The college students may have been quite exhausted late Sunday morning, Jan. 31, after working most of the preceding 36-plus hours trying to create apps, games, gadgets and more at the first MTSU HackMT.
But when Amy Henderson, director of organizational development for event sponsor LeanKit, asked the large gathering if they wanted to return next year and do it all again, they let out a resounding whoop — much to her delight, as well as that of Dr.
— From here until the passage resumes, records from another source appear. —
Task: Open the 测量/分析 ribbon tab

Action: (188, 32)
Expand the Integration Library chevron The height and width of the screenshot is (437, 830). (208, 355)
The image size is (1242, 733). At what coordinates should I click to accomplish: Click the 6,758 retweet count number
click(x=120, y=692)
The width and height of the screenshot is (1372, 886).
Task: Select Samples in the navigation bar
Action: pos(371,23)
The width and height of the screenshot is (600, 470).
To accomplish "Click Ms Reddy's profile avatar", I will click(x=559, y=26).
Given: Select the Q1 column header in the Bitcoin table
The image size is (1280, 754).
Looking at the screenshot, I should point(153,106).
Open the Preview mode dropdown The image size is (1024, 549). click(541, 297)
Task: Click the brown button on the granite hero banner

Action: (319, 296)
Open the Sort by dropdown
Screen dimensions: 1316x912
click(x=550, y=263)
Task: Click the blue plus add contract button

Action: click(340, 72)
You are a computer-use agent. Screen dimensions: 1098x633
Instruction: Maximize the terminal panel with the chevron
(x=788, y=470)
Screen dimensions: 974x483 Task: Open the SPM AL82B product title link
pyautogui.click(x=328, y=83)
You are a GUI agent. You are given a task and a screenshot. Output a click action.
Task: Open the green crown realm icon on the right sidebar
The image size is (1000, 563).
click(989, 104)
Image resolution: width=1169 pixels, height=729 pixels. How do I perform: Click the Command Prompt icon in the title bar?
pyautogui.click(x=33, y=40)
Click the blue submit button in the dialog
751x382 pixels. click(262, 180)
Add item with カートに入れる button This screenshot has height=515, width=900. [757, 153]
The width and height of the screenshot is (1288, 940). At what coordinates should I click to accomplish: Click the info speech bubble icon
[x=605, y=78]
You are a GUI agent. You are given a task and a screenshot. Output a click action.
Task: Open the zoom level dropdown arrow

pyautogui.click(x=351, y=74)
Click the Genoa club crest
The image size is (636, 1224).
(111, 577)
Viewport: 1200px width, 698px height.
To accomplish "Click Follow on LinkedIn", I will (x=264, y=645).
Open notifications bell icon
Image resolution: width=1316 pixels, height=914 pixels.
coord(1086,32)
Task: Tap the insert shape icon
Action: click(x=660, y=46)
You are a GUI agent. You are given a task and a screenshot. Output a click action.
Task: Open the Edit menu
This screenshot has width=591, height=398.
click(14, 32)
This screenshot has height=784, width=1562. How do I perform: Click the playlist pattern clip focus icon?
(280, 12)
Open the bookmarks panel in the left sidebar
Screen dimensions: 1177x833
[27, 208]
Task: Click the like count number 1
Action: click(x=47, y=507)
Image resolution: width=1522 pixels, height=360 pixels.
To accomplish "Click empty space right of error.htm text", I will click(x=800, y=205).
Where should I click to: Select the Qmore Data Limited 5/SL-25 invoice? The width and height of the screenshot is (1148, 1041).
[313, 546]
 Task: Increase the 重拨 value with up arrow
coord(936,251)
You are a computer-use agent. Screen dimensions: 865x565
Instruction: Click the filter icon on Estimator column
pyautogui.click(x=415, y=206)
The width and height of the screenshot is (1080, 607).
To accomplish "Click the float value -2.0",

Chrisila Pettey, chair of MTSU’s Department of Computer Science.
“Next year,” however, may instead become “this fall,” if the second HackMT event takes place in late September or early October as tentatively discussed.
The inaugural event drew more than 200 software developers, visual designers, programmers and computer science students from local universities, and about 300 people, total to the MTSU Science Building for the Jan. 29-31 opening ceremonies, dinner and VIP reception and weekend-long opportunity to invent new Web platforms, mobile apps and electronic devices.
Students from Belmont, Vanderbilt, Lipscomb, Fisk and other area colleges joined peers from MTSU for HackMT.
“This was pretty cool,” Pettey said while helping clean up from three days of students and industry mentors spinning their collective wheels for their computer creations.
Among the creative accomplishments were a travel app and MTSU tutoring and food service apps.
The food service app, nicknamed “Hey, Waiter!” will provide users with estimated wait times for meals at MT Dining/Aramark venues on campus.
“It was an extremely successful project. We have a mostly finished product,” said Rookery Brauch, a junior computer science major from Murfreesboro. “We hope to add it to the MT Mobile App with a little more polishing.”
MTSU-based Star Jam team members earned the Gold Motherboard Award. The My Myo team, comprising students from MTSU and other schools, earned the silver for creating a sensor for a gesture-control armband. UT-Knoxville students, whose team name was “Mooch,” captured the judges’ bronze award.
“This absolutely exceeds any expectations I had,” said Henderson. “To see the energy level, the number of students who stayed, and the sponsors’ involvement, it was a positive event and great for the computer science community.”
Randy Davis, a senior from Franklin, Tennessee, whose computer science major includes a business application, said students received “a crash course for the last 36 hours, working with information and data.”
“It was an amazing opportunity to watch young people who understand technology and create apps that will move us forward in the future,” said Dr. Bud Fischer, dean of MTSU’s College of Basic and Applied Sciences.